Jonathan Swift said that, for the satirist, “Vanity is the mark of humility rather than pride.” So it goes with Colbert’s Super PAC campaign, an uncomfortably invasive political commentary under the guise of egomaniacal humor. Just look at the most recent Twitter feeds: “Just got a Super PAC-Man Machine for the Super PAC break room. Please make all future donations in quarters.” Or his own media releases: “Stephen Colbert Wins Democracy! Kingmaker Pundit Regains Super PAC, Files Financial Report, Takes Nap”. Or the slogans: “Americans for a Better Tomorrow, Tomorrow.” Or his treasurer’s memo adjoining his F.E.C. forms: “Stephen Colbert, President of ABTT, has asked that I quote him as saying, ”Yeah! How you like me now, F.E.C? I’m rolling seven digits deep! I got 99 problems but a non-connected independent-expenditure only committee ain’t one!”” With the Super PAC revenues, Colbert expressly communicated that he will use the funds for “normal administrative expenses, including but not limited to, luxury hotel stays, private jet travel, and PAC mementos from Saks Fifth Avenue and Neiman Marcus.”
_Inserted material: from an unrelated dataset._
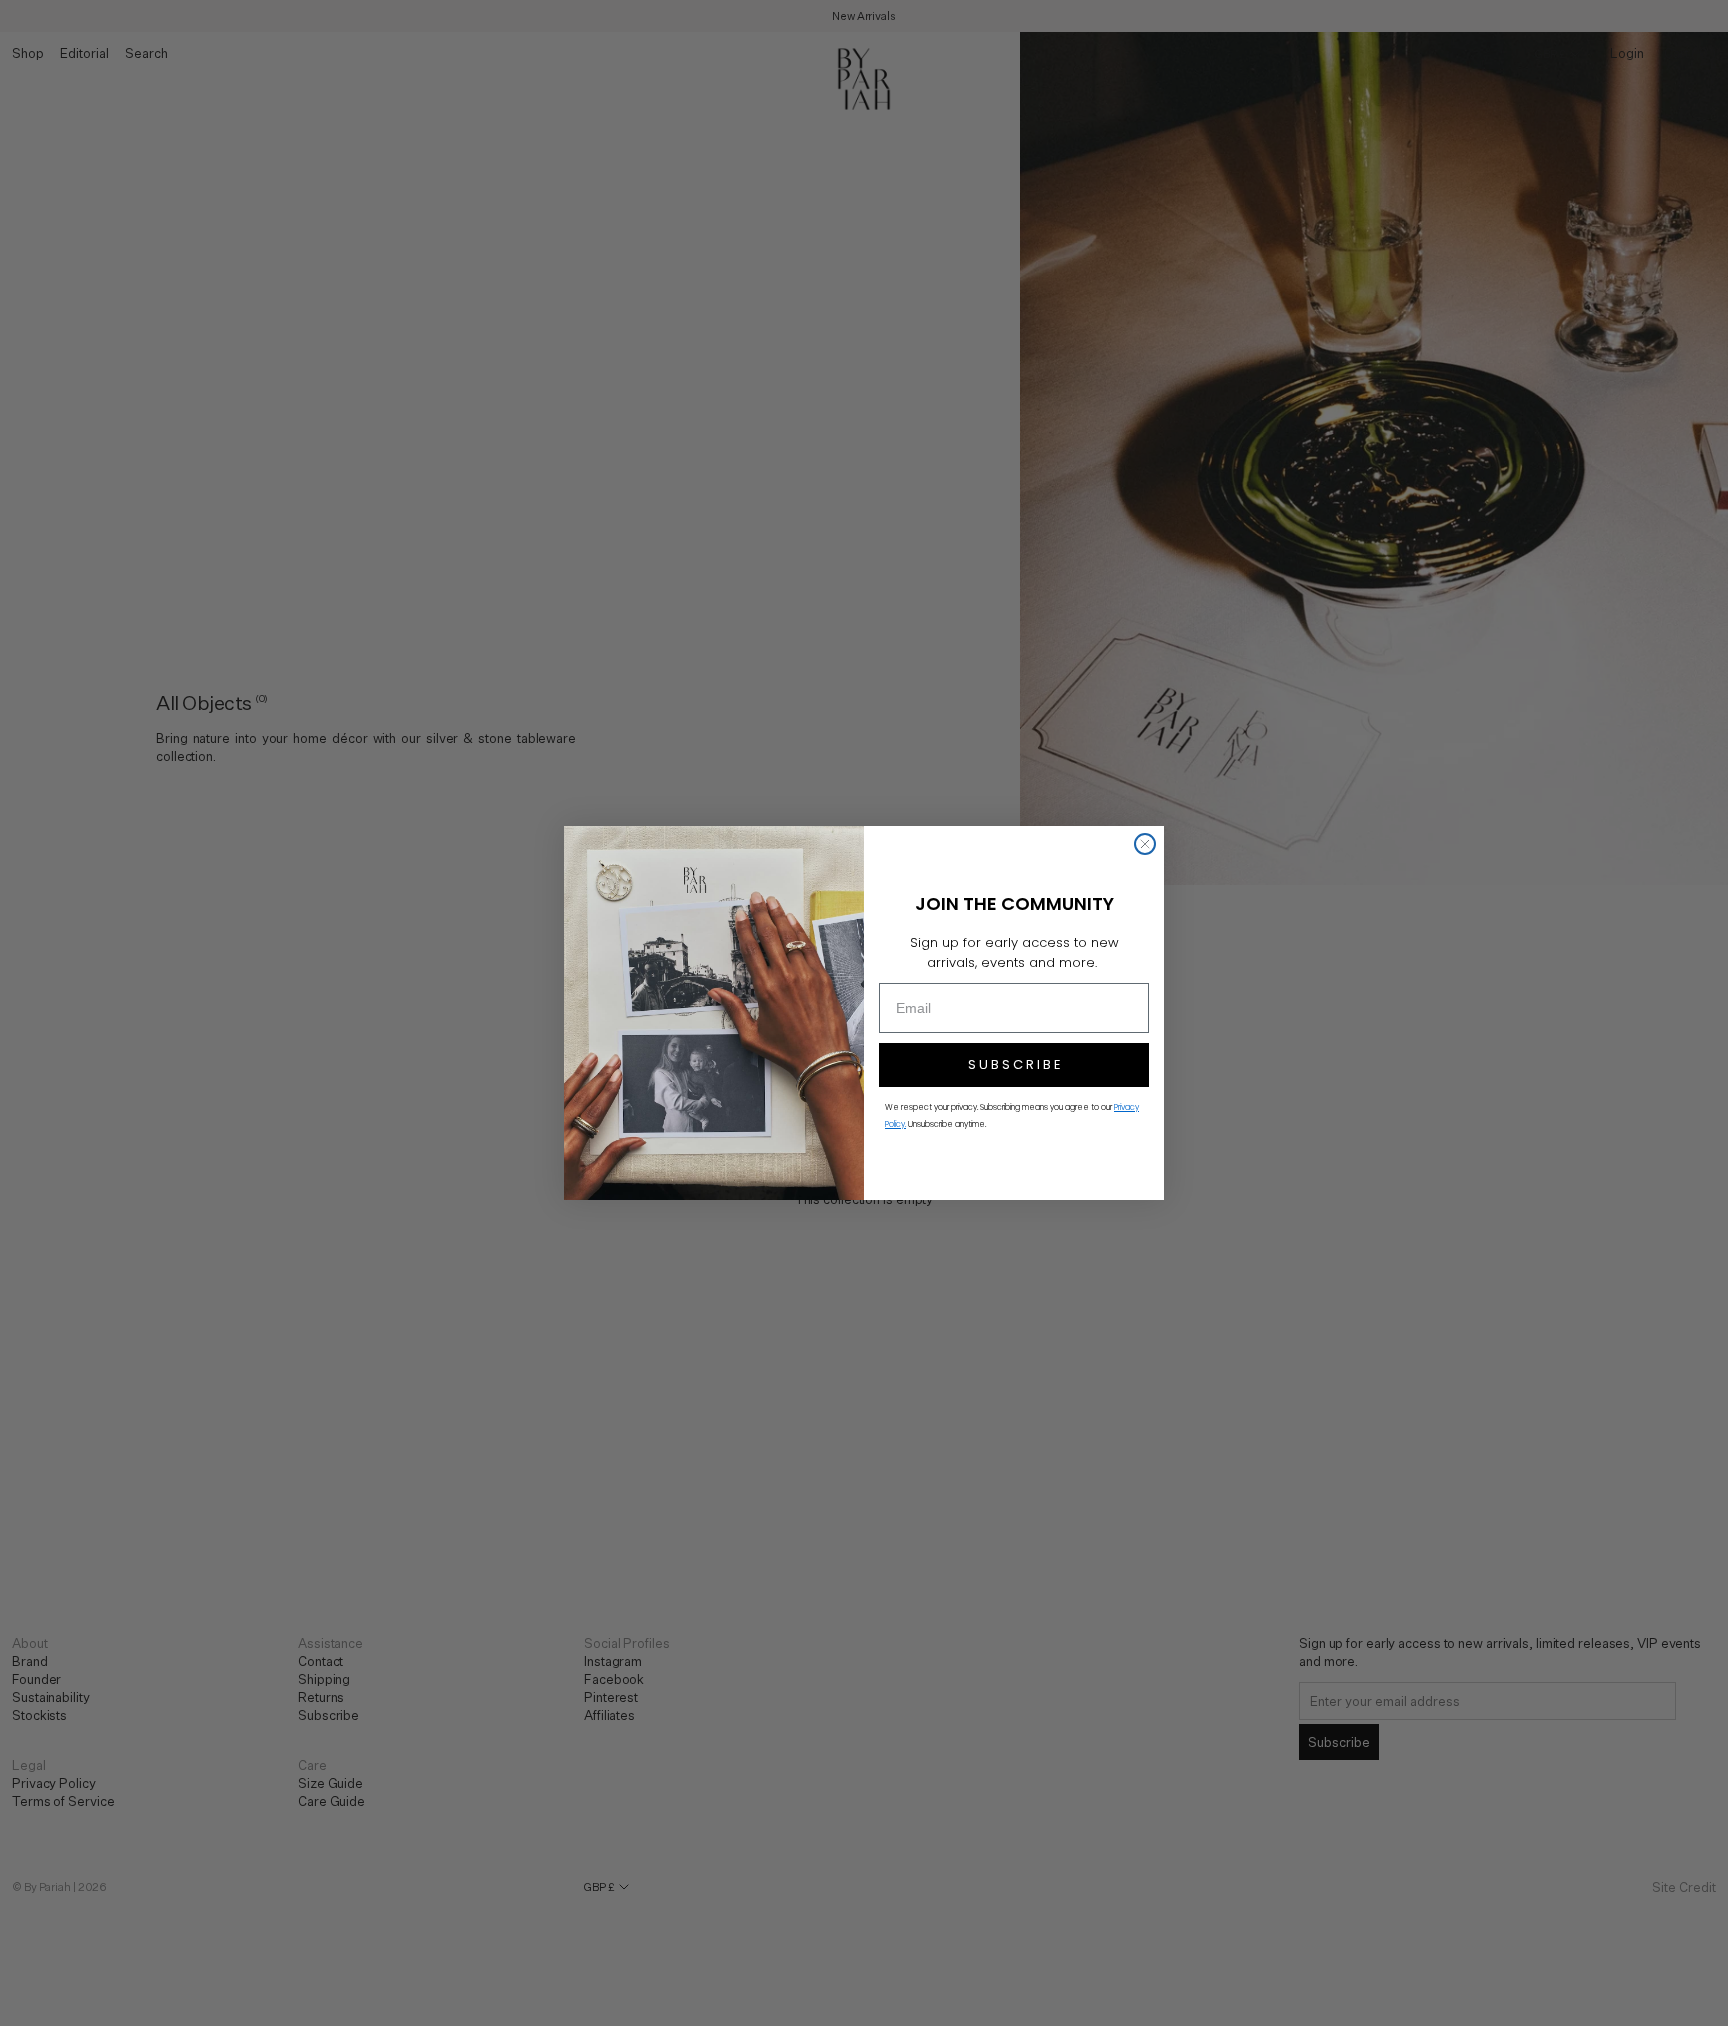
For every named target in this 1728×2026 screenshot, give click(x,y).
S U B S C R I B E (1014, 1064)
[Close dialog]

In January of this year, Colbert announced his plans to run for President of the United States of South Carolina. When his lawyer warned him on air that he could not run for President (of the United States of South Carolina) and still be president of his Super PAC, he signed the Super PAC over to colleague Jon Stewart, and renamed it the “Definitely Not Coordinating With Stephen Colbert Super PAC”. After this legal block had been avoided, Colbert began his attack ads, one of which declared that Mitt Romney was a serial killer, another that demonstrated why Corn-Porn meant going all the way, and why going all the way meant voting for Rick Parry (not Rick Perry). Another Colbert Super PAC attack ad attacks, um, Colbert, wherein Samuel L. Jackson complains about Super PAC nonsense… on a Super PAC-sponsored ad.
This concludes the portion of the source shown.